Il serto indica il futuro coronamento dell’opera: formato di ranuncoli e crescione, piante acquatiche, è anche un simbolo di vitalità lunare, notturna. Le ali indicano la sublimazione, la capacità di volare in alto, ma ora la figura è seduta. Il libro è chiuso, sigillato, a indicare una conoscenza ancora nascosta. Il compasso è, come il cerchio, simbolo della perfezione celeste.

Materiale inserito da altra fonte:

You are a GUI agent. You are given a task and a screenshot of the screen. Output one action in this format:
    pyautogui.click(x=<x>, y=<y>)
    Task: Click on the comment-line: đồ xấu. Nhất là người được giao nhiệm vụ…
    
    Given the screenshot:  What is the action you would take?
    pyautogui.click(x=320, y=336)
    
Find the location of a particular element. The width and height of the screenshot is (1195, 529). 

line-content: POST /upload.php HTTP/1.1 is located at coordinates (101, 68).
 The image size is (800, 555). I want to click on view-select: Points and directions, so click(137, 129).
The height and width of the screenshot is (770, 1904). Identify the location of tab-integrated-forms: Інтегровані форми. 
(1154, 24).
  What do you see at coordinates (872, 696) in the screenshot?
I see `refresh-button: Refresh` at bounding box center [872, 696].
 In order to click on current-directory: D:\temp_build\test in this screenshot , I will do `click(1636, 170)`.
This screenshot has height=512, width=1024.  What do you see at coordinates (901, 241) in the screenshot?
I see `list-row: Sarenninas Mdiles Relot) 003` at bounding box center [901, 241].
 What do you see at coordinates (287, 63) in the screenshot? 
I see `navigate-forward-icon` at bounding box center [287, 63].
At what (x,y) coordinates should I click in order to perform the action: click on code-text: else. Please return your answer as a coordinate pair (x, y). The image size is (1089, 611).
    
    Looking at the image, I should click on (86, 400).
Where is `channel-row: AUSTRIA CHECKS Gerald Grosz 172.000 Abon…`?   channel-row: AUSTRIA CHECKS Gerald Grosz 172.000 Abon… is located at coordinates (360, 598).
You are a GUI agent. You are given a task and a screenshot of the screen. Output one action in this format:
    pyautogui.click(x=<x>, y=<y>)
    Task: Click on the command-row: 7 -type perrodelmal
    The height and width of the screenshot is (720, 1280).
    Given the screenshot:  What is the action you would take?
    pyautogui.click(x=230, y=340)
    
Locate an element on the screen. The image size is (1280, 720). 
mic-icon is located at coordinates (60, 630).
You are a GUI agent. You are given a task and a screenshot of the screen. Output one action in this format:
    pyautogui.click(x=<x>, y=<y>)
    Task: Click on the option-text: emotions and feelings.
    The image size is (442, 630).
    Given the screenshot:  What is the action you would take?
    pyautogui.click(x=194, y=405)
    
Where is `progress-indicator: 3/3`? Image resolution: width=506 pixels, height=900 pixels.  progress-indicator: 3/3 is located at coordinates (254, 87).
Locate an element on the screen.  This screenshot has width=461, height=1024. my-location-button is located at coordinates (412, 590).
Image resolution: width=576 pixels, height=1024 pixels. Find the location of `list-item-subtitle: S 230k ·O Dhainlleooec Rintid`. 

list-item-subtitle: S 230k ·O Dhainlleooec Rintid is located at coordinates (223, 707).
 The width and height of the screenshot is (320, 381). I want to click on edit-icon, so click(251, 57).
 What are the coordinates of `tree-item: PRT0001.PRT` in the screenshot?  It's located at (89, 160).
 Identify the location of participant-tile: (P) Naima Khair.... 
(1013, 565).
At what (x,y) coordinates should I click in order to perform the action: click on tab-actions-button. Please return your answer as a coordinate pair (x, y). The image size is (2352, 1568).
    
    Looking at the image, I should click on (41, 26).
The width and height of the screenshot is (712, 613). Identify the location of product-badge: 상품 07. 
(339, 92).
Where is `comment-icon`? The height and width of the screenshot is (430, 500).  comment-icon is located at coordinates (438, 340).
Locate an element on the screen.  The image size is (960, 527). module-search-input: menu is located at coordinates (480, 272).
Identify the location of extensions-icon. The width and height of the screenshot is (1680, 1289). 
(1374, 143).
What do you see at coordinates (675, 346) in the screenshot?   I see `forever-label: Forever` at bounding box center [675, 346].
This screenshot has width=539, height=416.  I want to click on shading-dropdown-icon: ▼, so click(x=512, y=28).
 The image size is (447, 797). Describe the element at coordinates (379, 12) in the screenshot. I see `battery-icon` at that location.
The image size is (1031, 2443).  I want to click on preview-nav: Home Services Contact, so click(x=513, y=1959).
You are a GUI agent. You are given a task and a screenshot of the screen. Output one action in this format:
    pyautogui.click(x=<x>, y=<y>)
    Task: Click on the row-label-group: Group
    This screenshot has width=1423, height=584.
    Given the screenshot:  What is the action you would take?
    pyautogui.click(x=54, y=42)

Le chiavi (che in un disegno preparatorio sono chiaramente sette) evocano la necessità di aprire delle porte per accedere alla verità.
La ruota di macina è la “rota” che indica il progredire dell’Opera, e anche la triturazione nella fase di “nigredo”. Ai suoi due opposti sono un putto alato, il giovane Ermete, come era raffigurato nelle illustrazioni alchemiche, simbolo del principio mercuriale-femminile, e un cane, simbolo del principio solforoso-maschile. La sfera rappresenta l’Androgino originario, la perfezione tridimensionale. L’arcobaleno preannuncia che la fase finale – rappresentata dalla stella che brilla lontana – giungerà.
Il pipistrello, piccolo dragone notturno, regge il cartiglio con la scritta “Melencolia I”, prima fase dell’Opera. La bilancia serve al dosaggio della materia, la campana annuncerà le fine della “nigredo”, e la clessidra misura il tempo necessario (dalle VIIII alle IIII, sette ore). La scala (quattro pioli visibili e tre seminascosti) appare spesso nelle immagini alchemiche a significare che “ciò che è in alto, è come ciò che è in basso”.
Il quadrato magico (lo sportello del forno alchemico) è un riferimento astrologico a Giove (uno identico è riprodotto in un’incisione celebrativa di Paracelo, medico, alchimista e cabalista tedesco, contemporaneo di Dürer), formato da sedici caselle, con i numeri da 1 a 16 disposti in modo che la somma delle righe orizzontali, verticali, diagonali, dei numeri interni, e di quelli collocati ai quattro angoli, sia sempre 34. E 3+4=7.
Tre sono i principi (mercurio-femminile, zolfo-maschile, e sale filosofale), e quattro le fasi.
Tre è il creatore, e quattro il creato.
Anche le dodici caselle danno 1+6=7.
E Albrecht Dürer nel 1514 aveva 43 anni.